In this research they attacked a previous yoking protocol (by Batina et al. from 2012). The attack works because this protocol uses a traditional Schnorr protocol, but only for one of the tags. The part of the protocol run on the other tag does not have a commitment. This weakness is exploited in the attack.

The problem appears to be that there is no clear, formal, definition of a grouping proof (aka yoking protocol). There are many broken protocols. Finally, none of the papers considers the notion of time/non-repudiation: it appears that old yoking proofs can be re-used many times later. This paper provides such a definition, including such a time limit. The time stamp requires the presence of a trusted third party.

The protocol without a TTP has a structure that is somewhat similar to some protocols I developed years ago for the private handshakes problem. I wonder whether this is somehow significant.
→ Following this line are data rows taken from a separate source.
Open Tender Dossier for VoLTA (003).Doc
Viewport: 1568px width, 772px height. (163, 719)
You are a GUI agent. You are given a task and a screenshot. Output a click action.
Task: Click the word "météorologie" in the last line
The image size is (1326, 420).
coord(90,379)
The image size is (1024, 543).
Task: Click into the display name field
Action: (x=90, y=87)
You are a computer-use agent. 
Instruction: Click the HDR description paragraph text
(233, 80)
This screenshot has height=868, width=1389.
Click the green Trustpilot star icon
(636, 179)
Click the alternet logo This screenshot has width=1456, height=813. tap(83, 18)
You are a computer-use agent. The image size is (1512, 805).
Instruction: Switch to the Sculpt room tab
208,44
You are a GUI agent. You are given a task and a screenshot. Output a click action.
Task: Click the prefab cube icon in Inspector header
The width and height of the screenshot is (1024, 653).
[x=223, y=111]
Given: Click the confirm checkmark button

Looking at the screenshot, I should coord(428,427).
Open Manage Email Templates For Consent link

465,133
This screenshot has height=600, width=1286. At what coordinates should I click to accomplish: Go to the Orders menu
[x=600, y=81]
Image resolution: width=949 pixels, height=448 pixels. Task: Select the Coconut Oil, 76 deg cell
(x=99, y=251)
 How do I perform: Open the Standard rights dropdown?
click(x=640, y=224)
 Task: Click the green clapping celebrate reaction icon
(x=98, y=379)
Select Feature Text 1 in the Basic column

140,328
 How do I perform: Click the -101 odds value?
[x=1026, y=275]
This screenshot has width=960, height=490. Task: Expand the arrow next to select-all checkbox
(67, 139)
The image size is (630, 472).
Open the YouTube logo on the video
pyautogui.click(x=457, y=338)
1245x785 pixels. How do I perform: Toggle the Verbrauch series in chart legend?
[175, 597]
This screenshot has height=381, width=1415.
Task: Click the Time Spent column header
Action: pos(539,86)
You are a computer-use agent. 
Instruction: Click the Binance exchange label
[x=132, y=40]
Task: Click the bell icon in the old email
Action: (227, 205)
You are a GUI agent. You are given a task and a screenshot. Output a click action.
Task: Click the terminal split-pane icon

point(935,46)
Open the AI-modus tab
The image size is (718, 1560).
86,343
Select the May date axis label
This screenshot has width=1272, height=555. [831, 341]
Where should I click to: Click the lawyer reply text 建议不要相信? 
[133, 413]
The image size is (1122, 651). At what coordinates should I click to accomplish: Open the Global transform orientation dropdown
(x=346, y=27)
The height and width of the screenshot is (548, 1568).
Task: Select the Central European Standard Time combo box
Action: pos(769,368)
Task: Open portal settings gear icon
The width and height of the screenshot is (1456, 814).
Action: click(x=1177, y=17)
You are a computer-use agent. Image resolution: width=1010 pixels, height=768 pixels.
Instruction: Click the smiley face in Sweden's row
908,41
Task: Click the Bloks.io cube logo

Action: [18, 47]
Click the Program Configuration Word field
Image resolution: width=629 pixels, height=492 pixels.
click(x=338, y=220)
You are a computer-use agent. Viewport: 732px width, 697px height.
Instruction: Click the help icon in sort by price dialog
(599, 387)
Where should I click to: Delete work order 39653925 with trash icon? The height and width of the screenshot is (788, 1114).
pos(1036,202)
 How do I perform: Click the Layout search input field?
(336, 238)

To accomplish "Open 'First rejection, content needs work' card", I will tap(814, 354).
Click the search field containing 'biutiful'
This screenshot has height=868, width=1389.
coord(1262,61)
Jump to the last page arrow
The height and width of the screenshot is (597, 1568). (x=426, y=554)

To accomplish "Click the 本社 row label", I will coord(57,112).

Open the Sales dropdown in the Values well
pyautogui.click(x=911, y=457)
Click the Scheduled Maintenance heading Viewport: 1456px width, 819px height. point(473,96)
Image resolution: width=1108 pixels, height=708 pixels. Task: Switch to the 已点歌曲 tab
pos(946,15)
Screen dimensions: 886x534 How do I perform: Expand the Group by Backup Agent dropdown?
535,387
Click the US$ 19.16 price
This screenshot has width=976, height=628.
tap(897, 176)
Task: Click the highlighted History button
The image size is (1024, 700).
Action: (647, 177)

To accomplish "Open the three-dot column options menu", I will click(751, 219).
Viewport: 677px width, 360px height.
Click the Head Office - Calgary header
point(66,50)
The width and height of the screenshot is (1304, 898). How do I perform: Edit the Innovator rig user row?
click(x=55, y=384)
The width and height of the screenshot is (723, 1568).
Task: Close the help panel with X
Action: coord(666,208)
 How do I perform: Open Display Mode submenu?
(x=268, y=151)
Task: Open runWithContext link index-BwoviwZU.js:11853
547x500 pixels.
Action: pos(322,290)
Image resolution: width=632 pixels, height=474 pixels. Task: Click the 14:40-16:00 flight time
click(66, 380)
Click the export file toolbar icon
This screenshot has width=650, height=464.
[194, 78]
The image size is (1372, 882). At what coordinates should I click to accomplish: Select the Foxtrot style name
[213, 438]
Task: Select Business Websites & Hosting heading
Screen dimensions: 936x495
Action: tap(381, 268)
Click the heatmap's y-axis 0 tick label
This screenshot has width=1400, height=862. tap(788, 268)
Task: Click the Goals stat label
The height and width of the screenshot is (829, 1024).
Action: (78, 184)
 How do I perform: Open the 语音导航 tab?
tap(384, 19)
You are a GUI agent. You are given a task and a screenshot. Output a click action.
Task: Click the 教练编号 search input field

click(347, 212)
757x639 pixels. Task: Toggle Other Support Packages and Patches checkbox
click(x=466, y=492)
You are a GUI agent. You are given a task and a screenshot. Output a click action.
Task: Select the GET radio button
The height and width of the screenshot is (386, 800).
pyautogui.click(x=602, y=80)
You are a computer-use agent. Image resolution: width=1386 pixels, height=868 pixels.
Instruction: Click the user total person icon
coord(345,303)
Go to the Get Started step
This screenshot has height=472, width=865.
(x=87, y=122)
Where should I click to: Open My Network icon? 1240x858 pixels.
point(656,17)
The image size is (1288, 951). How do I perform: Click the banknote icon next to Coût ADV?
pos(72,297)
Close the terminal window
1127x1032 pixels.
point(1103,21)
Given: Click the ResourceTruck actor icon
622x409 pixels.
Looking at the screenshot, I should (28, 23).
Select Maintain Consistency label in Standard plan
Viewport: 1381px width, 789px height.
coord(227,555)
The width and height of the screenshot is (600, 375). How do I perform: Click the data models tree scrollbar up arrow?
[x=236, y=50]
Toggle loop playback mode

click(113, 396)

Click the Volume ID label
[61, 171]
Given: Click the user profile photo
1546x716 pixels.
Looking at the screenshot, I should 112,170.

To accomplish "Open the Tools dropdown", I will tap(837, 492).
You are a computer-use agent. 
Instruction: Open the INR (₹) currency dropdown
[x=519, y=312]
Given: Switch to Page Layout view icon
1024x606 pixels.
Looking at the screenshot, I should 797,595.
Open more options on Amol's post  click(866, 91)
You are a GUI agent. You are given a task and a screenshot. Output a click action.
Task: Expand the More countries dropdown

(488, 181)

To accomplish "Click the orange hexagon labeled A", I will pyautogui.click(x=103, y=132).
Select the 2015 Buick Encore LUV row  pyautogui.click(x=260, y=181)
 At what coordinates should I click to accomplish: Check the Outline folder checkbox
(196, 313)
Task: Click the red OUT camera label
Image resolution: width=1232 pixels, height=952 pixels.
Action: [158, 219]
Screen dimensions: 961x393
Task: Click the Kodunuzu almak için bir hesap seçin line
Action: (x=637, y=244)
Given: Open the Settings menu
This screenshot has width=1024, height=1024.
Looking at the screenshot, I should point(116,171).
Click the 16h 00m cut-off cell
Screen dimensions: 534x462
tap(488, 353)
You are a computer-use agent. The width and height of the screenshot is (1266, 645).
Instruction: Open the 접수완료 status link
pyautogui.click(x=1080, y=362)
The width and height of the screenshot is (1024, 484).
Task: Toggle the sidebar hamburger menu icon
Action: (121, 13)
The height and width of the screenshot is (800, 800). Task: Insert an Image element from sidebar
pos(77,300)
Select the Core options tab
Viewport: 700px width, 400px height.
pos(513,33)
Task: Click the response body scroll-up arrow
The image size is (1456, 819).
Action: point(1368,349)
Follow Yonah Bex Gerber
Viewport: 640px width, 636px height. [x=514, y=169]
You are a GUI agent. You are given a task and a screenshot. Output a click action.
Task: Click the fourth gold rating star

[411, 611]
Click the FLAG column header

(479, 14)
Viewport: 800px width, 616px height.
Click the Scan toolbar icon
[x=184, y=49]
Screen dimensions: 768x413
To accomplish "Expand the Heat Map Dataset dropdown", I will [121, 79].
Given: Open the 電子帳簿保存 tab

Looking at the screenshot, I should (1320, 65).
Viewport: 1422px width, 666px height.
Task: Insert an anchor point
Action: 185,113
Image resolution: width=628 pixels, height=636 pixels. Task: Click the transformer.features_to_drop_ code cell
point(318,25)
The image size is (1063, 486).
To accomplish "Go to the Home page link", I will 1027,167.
Gesine Hinterwalder, Christof Paar and Wayne P. Burleson –
Privacy Preserving Payments on Computational RFID Devices with Application in Intelligent Transportation Systems

Gesine presented. The motivation is to achieve privacy in payments schemes for (public) transportation where payments should be executed quickly. This balance of speed and privacy is a challenge. The system presented is based on Brands untraceable offline cash scheme, that only reveals the identity of double spenders (after the fact). The protocol is developed on the UMass MOO, which operates on the UHF 915 MHz range and which integrates an MSP430Fxxx.
The underlying group is a 160 bit ECC group, based on a curve advised by Certicom.